Use symbolic payoffs for a 2-player game

general_four_state_fitness_function returns fully symbolic payoffs for a 2-player, 2-action game. You can build and simplify the transition and absorption matrices algebraically, then substitute specific payoffs at the end.

The four states and their symbolic labels are:

State Label
[0, 0] \(a\)
[0, 1] \(b\)
[1, 0] \(c\)
[1, 1] \(d\)

Player \(i\)'s fitness in state \(x\) is written \(f_i(x)\).

Evaluate the fitness function

>>> import ludics.fitness_functions
>>> import numpy as np

>>> ludics.fitness_functions.general_four_state_fitness_function(
...     np.array([0, 1])
... )
array([f_1(b), f_2(b)], dtype=object)

>>> ludics.fitness_functions.general_four_state_fitness_function(
...     np.array([1, 0])
... )
array([f_1(c), f_2(c)], dtype=object)

Build a symbolic transition matrix

>>> import ludics
>>> import ludics.fitness_functions
>>> import numpy as np

>>> state_space = ludics.get_state_space(N=2, k=2)
>>> transition_matrix = ludics.generate_transition_matrix(
...     state_space=state_space,
...     fitness_function=ludics.fitness_functions.general_four_state_fitness_function,
...     compute_transition_probability=ludics.compute_moran_transition_probability,
...     selection_intensity=1,
... )

Compute and simplify the symbolic absorption matrix

Use calculate_absorption_matrix for symbolic matrices, then sympy.cancel to reduce the expressions:

>>> import sympy as sym

>>> absorption = ludics.calculate_absorption_matrix(transition_matrix)
>>> sym.cancel(absorption)
Matrix([
[(1.0*f_1(b) + 1.0)/(1.0*f_1(b) + 1.0*f_2(b) + 2.0), (1.0*f_2(b) + 1.0)/(1.0*f_1(b) + 1.0*f_2(b) + 2.0)],
[(1.0*f_2(c) + 1.0)/(1.0*f_1(c) + 1.0*f_2(c) + 2.0), (1.0*f_1(c) + 1.0)/(1.0*f_1(c) + 1.0*f_2(c) + 2.0)]])
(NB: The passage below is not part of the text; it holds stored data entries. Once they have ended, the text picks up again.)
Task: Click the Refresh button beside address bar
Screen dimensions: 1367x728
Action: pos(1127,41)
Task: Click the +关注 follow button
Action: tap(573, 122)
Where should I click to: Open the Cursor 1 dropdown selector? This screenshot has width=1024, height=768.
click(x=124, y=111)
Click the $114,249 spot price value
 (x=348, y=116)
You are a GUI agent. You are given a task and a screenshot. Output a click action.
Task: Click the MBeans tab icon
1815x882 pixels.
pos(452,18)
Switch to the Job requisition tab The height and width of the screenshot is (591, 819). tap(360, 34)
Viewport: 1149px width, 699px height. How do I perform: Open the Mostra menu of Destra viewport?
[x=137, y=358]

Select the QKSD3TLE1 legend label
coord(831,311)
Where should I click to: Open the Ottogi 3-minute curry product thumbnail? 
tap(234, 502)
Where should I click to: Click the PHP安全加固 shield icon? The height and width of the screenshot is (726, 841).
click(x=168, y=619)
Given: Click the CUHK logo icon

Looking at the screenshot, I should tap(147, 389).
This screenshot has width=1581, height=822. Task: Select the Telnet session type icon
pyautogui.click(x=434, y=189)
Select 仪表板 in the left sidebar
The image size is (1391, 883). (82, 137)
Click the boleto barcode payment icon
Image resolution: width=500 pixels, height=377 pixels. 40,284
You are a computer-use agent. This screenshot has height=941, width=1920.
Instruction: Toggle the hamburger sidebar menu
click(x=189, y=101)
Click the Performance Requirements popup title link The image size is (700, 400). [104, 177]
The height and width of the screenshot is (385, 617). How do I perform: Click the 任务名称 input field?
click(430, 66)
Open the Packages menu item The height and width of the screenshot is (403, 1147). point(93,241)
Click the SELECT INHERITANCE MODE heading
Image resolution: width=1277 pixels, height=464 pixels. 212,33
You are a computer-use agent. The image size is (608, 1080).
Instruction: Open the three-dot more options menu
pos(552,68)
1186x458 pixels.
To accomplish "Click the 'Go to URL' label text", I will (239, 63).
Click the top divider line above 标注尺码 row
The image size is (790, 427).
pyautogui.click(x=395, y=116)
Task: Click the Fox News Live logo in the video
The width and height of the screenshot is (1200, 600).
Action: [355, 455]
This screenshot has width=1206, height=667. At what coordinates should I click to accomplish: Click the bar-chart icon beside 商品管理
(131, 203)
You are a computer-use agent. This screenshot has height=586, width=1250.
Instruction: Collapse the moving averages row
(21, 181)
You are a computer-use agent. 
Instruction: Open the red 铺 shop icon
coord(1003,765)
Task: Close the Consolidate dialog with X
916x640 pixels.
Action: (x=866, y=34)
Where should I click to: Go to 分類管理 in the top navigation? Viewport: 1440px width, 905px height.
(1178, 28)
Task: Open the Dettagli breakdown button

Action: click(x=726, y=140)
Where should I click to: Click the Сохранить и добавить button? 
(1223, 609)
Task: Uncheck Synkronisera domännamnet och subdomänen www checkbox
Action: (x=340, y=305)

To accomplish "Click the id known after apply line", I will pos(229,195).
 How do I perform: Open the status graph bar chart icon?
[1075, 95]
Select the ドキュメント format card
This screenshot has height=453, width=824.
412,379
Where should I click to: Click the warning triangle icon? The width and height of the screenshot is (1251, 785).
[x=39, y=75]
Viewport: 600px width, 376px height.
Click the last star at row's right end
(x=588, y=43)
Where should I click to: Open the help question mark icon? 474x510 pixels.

The columns correspond to fixation in [0, 0] and [1, 1] respectively. This is the standard Moran fixation probability formula for a 2-player game. From state \(b = [0, 1]\), the fixation probability into all-zeros is:

\[\rho_{b \to [0,0]} = \frac{f_1(b) + 1}{f_1(b) + f_2(b) + 2}\]

The fixation probability is proportional to the fitness of the invading strategy relative to the total fitness in the mixed state.

Substitute specific payoffs

To evaluate for a particular game, substitute numerical values for the symbolic fitness terms. For a Prisoner's Dilemma with \(T=5\), \(S=0\):

  • State \(b = [0, 1]\): player 0 defects, player 1 cooperates, so \(f_1(b) = T = 5\), \(f_2(b) = S = 0\)
  • State \(c = [1, 0]\): player 0 cooperates, player 1 defects, so \(f_1(c) = S = 0\), \(f_2(c) = T = 5\)
>>> simplified = sym.cancel(absorption)
>>> subs = {
...     sym.Function("f_1")(sym.Symbol("b")): 5,
...     sym.Function("f_2")(sym.Symbol("b")): 0,
...     sym.Function("f_1")(sym.Symbol("c")): 0,
...     sym.Function("f_2")(sym.Symbol("c")): 5,
... }
>>> simplified.subs(subs)
Matrix([
[0.857142857142857, 0.142857142857143],
[0.857142857142857, 0.142857142857143]])

Both transient states fix on defection with probability ~86%, as expected when defection is the dominant strategy.